start Data to use
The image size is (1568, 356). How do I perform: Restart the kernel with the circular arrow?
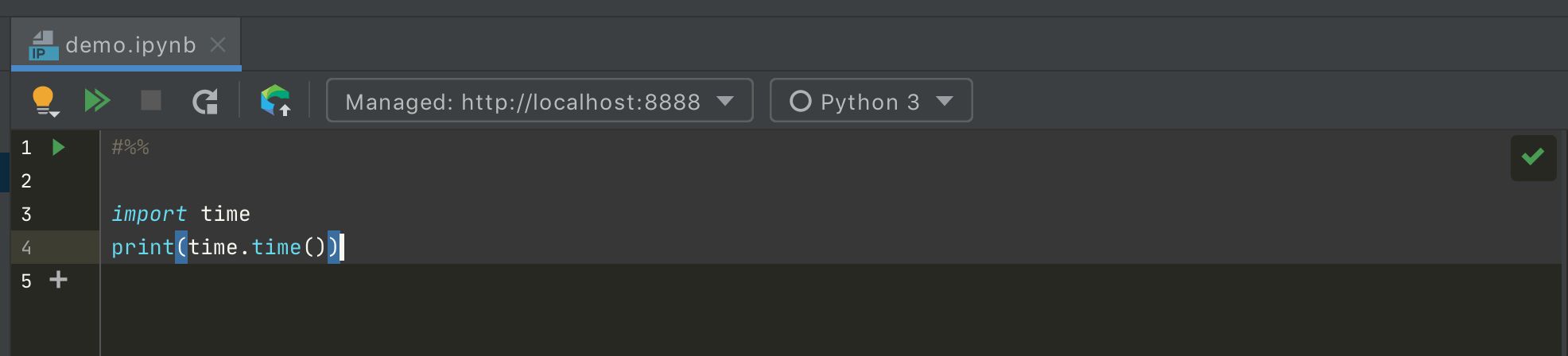pos(205,101)
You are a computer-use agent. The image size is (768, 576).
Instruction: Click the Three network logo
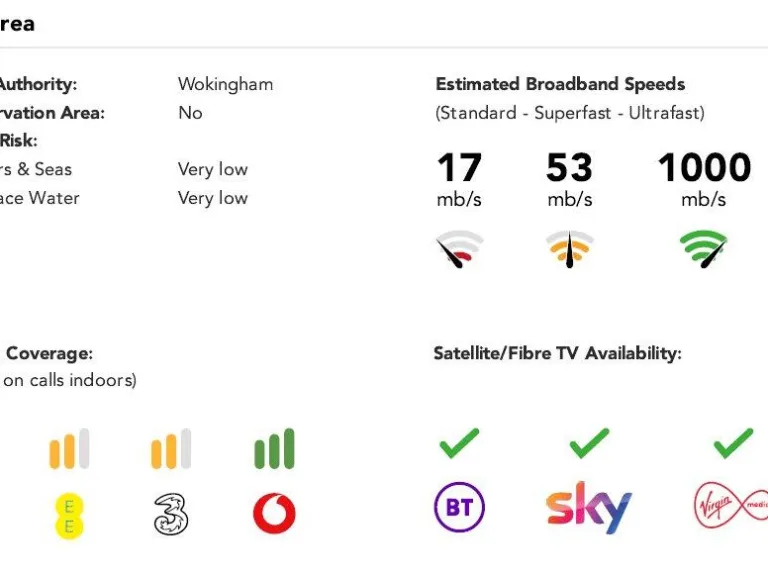pyautogui.click(x=171, y=514)
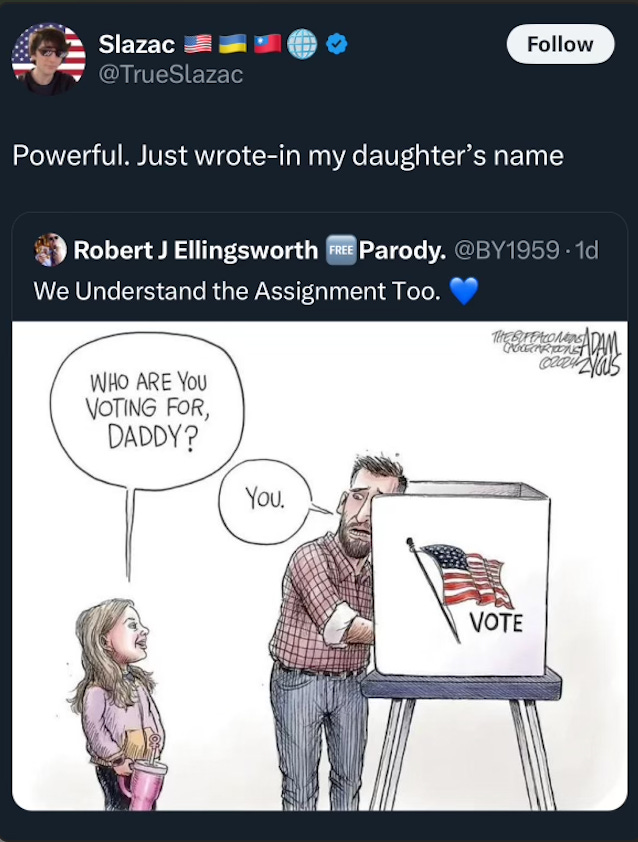The width and height of the screenshot is (638, 842).
Task: Open Robert J Ellingsworth's avatar
Action: pyautogui.click(x=50, y=250)
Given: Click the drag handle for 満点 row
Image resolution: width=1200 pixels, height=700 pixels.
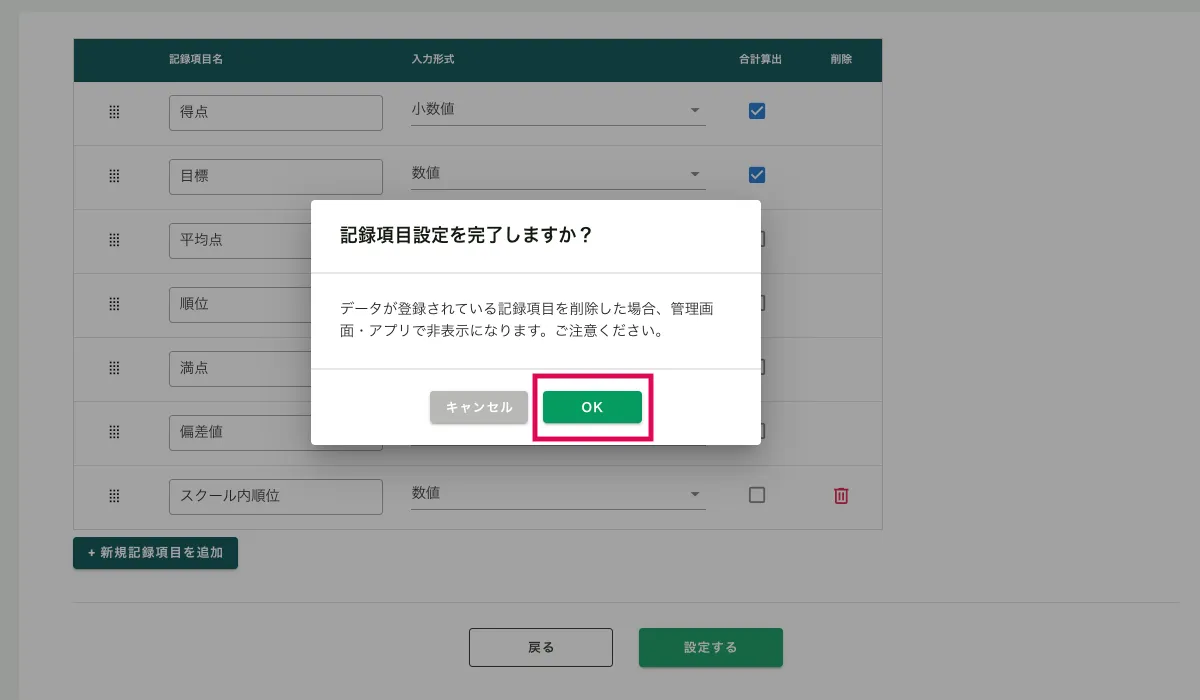Looking at the screenshot, I should [x=114, y=368].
end Data to use
Work instructions:
Rewrite every listing above with "image size" changed to "screenshot size" and everything else unchanged, leaving out the pictures.

The response:
The screenshot size is (1568, 356). How do I perform: Restart the kernel with the circular arrow?
pos(205,101)
You are a computer-use agent. The screenshot size is (768, 576).
Instruction: Click the Three network logo
pyautogui.click(x=171, y=514)
The width and height of the screenshot is (638, 842).
Task: Open Robert J Ellingsworth's avatar
Action: pyautogui.click(x=50, y=250)
Given: Click the drag handle for 満点 row
Image resolution: width=1200 pixels, height=700 pixels.
Looking at the screenshot, I should [x=114, y=368].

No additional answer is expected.